PASSAGE SHOWN:
____

Apple gradually added more days to the return-to-work mandate throughout 2022. By August, it had upped its requirement to three days per week: Tuesday, Thursday, and a third day each team leader chooses. Employees didn’t like that, either.

Over 1,200 Apple workers signed a petition last summer—dubbed “Apple Together”—pushing back against the in-person mandate and arguing that they have done “exceptional work” from home throughout the pandemic.

“We believe that Apple should encourage, not prohibit, flexible work to build a more diverse and successful company where we can feel comfortable to ‘think different’ together,” members of Apple Together wrote.

And in fact, Apple workers can point to some spectacular financial results in the remote era. Apple surpassed $2 trillion in market capitalization in August 2020, as millions of consumers ran for their products. In January 2022, right in the midst of a pushed back return to office mandate, it briefly reached a truly massive market capitalization of $3 trillion—this represented a tripling of its valuation in fewer than four years, becoming the first U.S. company to hit the milestone. 

Cook remained undeterred. In an interview with CBS in November, Cook defended his company’s hybrid work push.

____

TO DO:
1 > Restate the stretch of the Apple return-to-office passage from "Apple gradually added" through "like that, either.", putting "department manager" in place of "team leader".
2 > Continue the passage on Apple's return-to-office mandate, starting after its last sentence.
The material here is unrelated to the passage on Apple's return-to-office mandate.

____

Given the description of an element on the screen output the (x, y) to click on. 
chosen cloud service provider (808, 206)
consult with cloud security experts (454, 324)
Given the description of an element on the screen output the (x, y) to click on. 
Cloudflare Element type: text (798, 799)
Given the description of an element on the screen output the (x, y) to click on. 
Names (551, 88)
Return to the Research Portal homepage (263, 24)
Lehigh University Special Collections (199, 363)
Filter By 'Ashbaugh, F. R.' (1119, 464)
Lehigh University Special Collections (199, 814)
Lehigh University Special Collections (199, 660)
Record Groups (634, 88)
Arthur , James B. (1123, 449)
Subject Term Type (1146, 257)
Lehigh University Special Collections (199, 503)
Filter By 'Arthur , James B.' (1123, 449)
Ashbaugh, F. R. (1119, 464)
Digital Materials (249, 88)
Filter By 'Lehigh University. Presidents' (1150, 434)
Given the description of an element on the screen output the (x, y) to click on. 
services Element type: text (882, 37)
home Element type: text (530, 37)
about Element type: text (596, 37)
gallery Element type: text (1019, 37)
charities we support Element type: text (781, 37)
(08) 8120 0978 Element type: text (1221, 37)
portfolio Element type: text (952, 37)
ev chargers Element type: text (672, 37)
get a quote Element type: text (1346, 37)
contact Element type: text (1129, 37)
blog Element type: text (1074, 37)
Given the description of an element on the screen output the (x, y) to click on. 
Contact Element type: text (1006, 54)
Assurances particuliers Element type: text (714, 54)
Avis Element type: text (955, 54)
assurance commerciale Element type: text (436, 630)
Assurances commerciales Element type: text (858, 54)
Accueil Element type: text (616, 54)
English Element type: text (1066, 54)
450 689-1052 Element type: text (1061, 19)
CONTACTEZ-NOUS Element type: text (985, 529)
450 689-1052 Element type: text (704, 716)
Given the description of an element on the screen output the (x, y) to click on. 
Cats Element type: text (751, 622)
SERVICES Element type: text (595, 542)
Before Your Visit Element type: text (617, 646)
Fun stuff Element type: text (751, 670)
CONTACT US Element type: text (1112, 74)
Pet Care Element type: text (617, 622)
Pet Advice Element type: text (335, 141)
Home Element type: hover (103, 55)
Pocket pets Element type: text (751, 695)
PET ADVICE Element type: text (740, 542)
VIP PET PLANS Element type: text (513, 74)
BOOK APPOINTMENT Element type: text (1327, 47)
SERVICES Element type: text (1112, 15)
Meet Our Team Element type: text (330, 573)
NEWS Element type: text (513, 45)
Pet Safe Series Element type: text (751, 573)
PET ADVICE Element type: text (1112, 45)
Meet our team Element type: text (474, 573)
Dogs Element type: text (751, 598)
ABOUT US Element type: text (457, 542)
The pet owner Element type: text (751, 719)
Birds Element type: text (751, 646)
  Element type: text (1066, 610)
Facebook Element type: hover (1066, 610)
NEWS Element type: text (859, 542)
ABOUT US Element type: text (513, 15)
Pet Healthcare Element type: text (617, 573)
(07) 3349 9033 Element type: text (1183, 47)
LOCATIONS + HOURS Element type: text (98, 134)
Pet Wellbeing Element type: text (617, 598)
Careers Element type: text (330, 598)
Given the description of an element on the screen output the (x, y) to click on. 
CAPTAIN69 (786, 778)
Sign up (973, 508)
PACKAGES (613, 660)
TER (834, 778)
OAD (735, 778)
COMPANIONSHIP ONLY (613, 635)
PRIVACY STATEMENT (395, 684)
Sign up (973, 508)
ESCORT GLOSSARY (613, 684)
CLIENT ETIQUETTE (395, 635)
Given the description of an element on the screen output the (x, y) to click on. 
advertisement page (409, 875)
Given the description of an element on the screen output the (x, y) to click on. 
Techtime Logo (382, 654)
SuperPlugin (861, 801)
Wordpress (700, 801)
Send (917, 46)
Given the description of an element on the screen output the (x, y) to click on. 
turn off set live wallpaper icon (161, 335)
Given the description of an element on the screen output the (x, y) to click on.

____

TASK ANSWERS:
1 >
Apple gradually added more days to the return-to-work mandate throughout 2022. By August, it had upped its requirement to three days per week: Tuesday, Thursday, and a third day each department manager chooses. Employees didn’t like that, either.

2 >
“We make product and you have to hold product,” he said. “You have to collaborate with one another because we believe that one plus one equals three. So that takes the serendipity of running into people and bouncing ideas off and caring enough to advance your idea through someone else because you know that’ll make it a bigger idea.”

That doesn’t mean five days of in-person work, he added. “If you were here on a Friday, it would be a ghost town.” He’s not wrong; as of last summer, just 30% of American workers were going to offices nationwide, per data from property manager Kastle Systems. 

The issue with tracking

To be sure, Cook and like-minded leaders may have a point on the benefits of office work. Research from software company Citrix found that hybrid knowledge workers were more likely than remote or fully in-office workers to connect with their coworkers in a manner that led to increased productivity, satisfaction, and connection with their bosses. Cook’s peer Marc Benioff, the CEO of Salesforce, famously slammed return-to-office orders in June 2022 before concluding just months later than in-office workers were simply higher-performing.

But three years into the pandemic, the vast majority of workers still really seem to hate the idea of commuting back to the office on their bosses’ orders. Per Slack’s Future Forum research, 95% of workers want full freedom to choose when and where they work.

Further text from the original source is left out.